Histories of Technology and the Global Economy
I am a historian of technology's role in international development, emphasizing United States foreign policy and economic and environmental change in South Asia in the twentieth century. My interests and expertise lie in food security, agribusiness, and rural initiatives led by NGOs and philanthropic organizations. As a postdoctoral fellow at Harvard University's Weatherhead Center for International Affairs, I am working on my first book manuscript, The Hungry Harvest: Science, Development, and the Economic Origins of the Global Green Revolution.
My current project examines the reallocation of South Asia's agricultural resources following Partition in 1947 and the nutritional health initiatives launched by the governments of India and Pakistan after independence. To that end, I track the rising influence and strategic planning of American philanthropies, such as the Ford and Rockefeller foundations, and international organizations, like the World Bank, the FAO, and the WHO, in reshaping South Asia's economy and fashioning new, lasting notions of global development and economic growth.

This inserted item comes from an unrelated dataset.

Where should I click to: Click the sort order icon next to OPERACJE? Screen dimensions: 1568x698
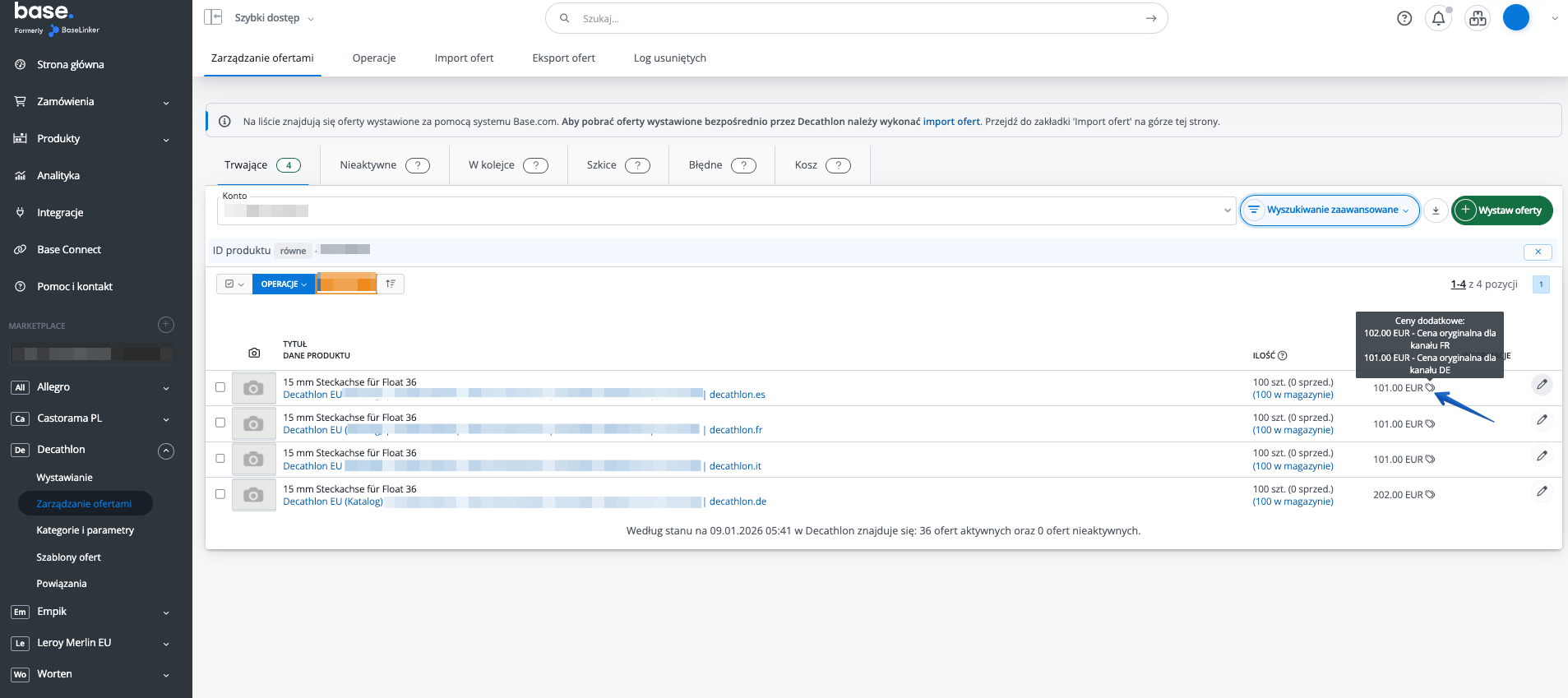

Contrasting with existing scholarship on the changes that swept the world food economy in the mid-twentieth century, my work uncovers the linkages between late colonial and post-independence understandings of famine, population growth, and development in South Asia. I propose a wider framing of the Green Revolution of the 1960s, examining the resonance of eugenic theories within population control efforts and tensions between the nutritional and agricultural sciences through decolonization.
My work also explores how South Asian and American economists, physicians, and agricultural scientists worked in a global context to combat malnutrition during the nationalist era and in the decade following independence, well before the height of the unprecedented grain production increases of the Green Revolution of the 1960s and 1970s. Using archival sources in South Asia, Europe, and the United States, I investigate economic, medical, and scientific inquiries that addressed hunger in the context of economic inequality and the struggle against British colonialism during the 1930s and 1940s.

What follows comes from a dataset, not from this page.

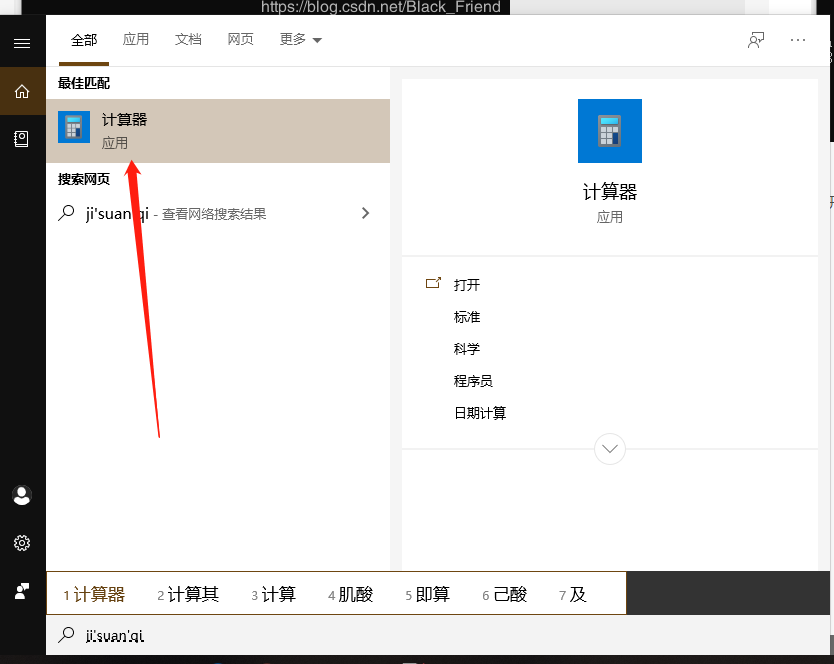Click the user account icon in the sidebar

tap(22, 495)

Built from the ground up by three thousand Sikh and Hindu refugees in the aftermath of the Partition of India in 1947, the town of Nilokheri in East Punjab emerged as an unlikely centre of agricultural education and scientific exchange. With support from the Ford Foundation, Indian and American scientists and development planners worked through the 1950s to transform the refugee township into a model of agricultural innovation and community development. Prime Minister Jawaharlal Nehru even cast Nilokheri as the first step on the ‘road to new India’ that would bring the nation to self-sufficiency in food production. Over the course of a decade, experimental farms, workshops, and agricultural training centres rose around the village. The bustling town rapidly became an internationally recognised centre for deploying new farming technologies, training farmers, and sharing scientific knowledge. Yet for all its initial promise, allegations of bureaucratic mismanagement dogged the project, floodwaters disrupted the site in 1957, and Ford’s interest shifted by the early 1960s. The Nilokheri experiment, however, set the stage for the scientific and social interventions of India’s Green Revolution, contributing to an international development paradigm that persists today.
Through the 1950s in South Asia, development experts associated with American philanthropic organizations and new international agencies took an active role in transforming the divided Punjab. Following partition in 1947, World Bank worked to adjudicate the Indus River Basin dispute between India and Pakistan over the division of the region’s water resources. In these discussions, the issues of soil of fertility and the food production capacity of lands on both sides of the new border took center stage. At the same time, the U.S.-based Rockefeller and Ford Foundations coordinated with the new Indian state to launch projects in the agricultural sciences, population control, and community development for Partition’s refugees. This article shows that a dual agenda of restricting the fertility of rural populations and improving the fertility of agricultural lands united these first international development initiatives in Partition’s wake. This central concern for fertility reflected in these post-Partition projects backed by philanthropic organizations and international agencies would help to define an emerging postwar development discourse and lay the groundwork for the Green Revolution of the late 1960s and 1970s.